David Hockney, la liberté créatrice et l’affirmation de soi
Après ses études au Royal College of Art de Londres, Hockney découvrit en effet Los Angeles, ville qui correspondait à ses fantasmes de jeunesse : le soleil, les grands espaces, les piscines et les corps masculins. Il y trouva une liberté personnelle et artistique qu’il ne connaissait pas en Angleterre. Son homosexualité, qu’il affirma publiquement dès les années 1960 alors qu’elle demeurait illégale dans son pays, devint un sujet central de son œuvre. Plusieurs de ses tableaux représentent ouvertement des relations entre hommes, faisant de lui l’un des premiers artistes majeurs à aborder ce thème avec autant de candeur.
Sa rencontre avec Peter Schlesinger, étudiant californien dont il tomba amoureux au milieu des années 1960, marqua une période particulièrement féconde. Inspiré par cette relation, Hockney réalisa plusieurs de ses œuvres les plus célèbres, parmi lesquelles A Bigger Splash, Peter Getting Out of Nick’s Pool et Sunbather. Ces tableaux incarnent l’esthétique lumineuse et hédoniste qui contribuera à sa renommée mondiale.

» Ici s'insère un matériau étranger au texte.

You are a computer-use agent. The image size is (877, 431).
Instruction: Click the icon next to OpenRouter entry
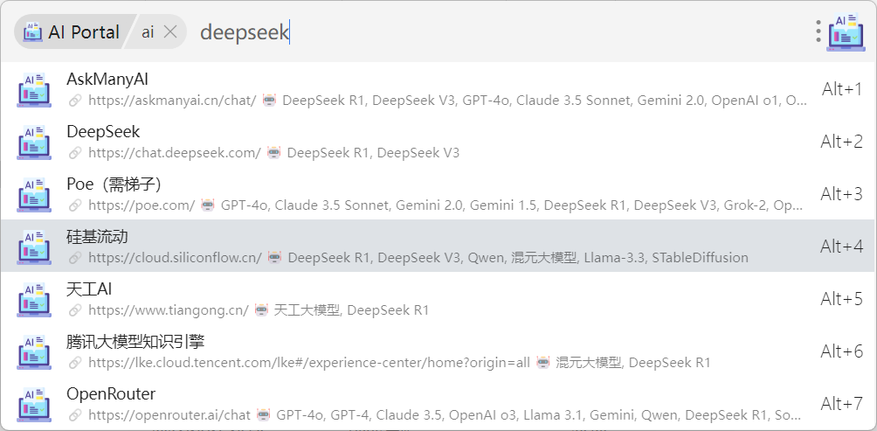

Figure emblématique de la bohème artistique internationale dans les années 1970, Hockney fréquenta les milieux créatifs de Londres, Paris et New York. Il côtoya des personnalités comme Andy Warhol, Francis Bacon ou William Burroughs. Sa notoriété fut encore renforcée par le film documentaire A Bigger Splash de Jack Hazan, qui mêle réalité et fiction pour raconter la fin de sa relation avec Schlesinger. Bien qu’il ait d’abord rejeté ce portrait très intime, Hockney finit par en reconnaître la valeur. En 1972, il peignit Portrait of an Artist (Pool with Two Figures), une grande toile sur laquelle figure Peter Schlesinger et qui, à titre anecdotique, se vendit en novembre 2018 pour 90,3 millions de dollars américains, soit le prix le plus élevé jamais payé à l’époque pour une œuvre d’un artiste vivant.

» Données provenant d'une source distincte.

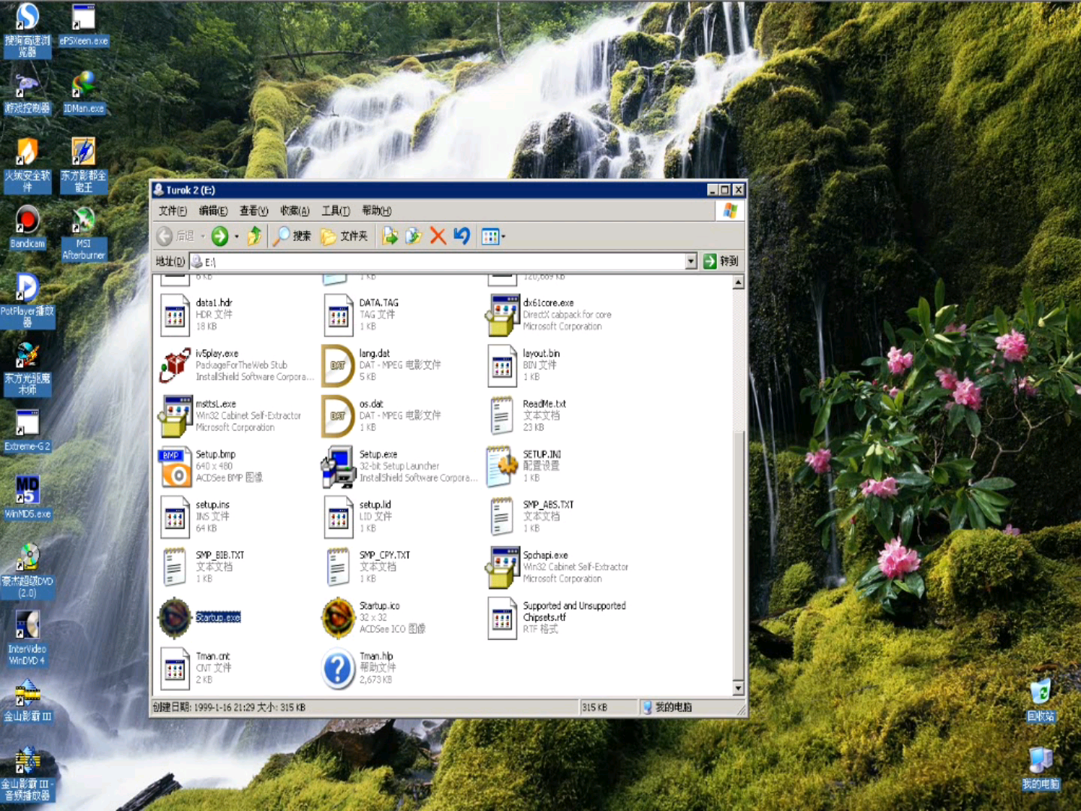Go up one folder level
The width and height of the screenshot is (1081, 811).
tap(254, 237)
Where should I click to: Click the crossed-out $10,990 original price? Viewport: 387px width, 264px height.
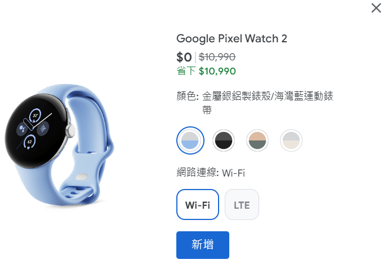point(217,57)
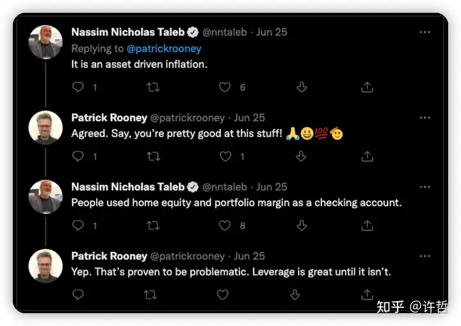461x326 pixels.
Task: Like Patrick Rooney's "Agreed" tweet
Action: [x=225, y=156]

Malgré sa célébrité, Hockney resta, jusqu’à un âge avancé, avant tout un travailleur acharné. Lorsqu’il ne peignait pas, il photographiait, dessinait ou concevait des décors d’opéra. Cette frénésie créatrice se poursuivit dans les années 1990 et 2000 lorsqu’il retourna dans le Yorkshire pour peindre les paysages de son enfance. Il y produisit alors des séries monumentales consacrées à la campagne anglaise, renouvelant une fois encore son langage pictural.
Au-delà de son œuvre, Hockney développa une réflexion originale sur la perception visuelle. Il critiqua la perspective unique héritée de la Renaissance et la vision figée imposée par la photographie. À travers ses collages photographiques, ses vidéos multi-écrans ou ses recherches sur les maîtres anciens, il chercha toujours à représenter la multiplicité des points de vue et la richesse de l’expérience humaine. Pour lui, l’art doit restituer la complexité du regard et non réduire le monde à une simple image.

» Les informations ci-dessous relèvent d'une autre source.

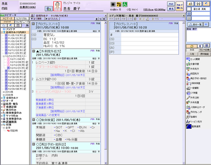The image size is (211, 165).
Task: Switch to the カルテ記載 tab
Action: click(204, 50)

Son optimisme constitue un autre trait majeur de sa personnalité. Malgré les crises politiques, les évolutions technologiques ou les tragédies personnelles, Hockney affirma toujours que le monde demeure beau et digne d’être célébré. Il considérait la couleur, l’espace et la lumière comme des sources inépuisables d’émerveillement. Cette philosophie explique sans doute l’intensité lumineuse qui caractérise son œuvre.
Pour David Hockney, le monde ne prend véritablement sens qu’à travers le dessin et la peinture. Cette approche fait de lui un artiste libre, audacieux et profondément amoureux de la vie, dont toute l’œuvre apparaît comme une célébration inlassable de la lumière, de la couleur et du regard humain.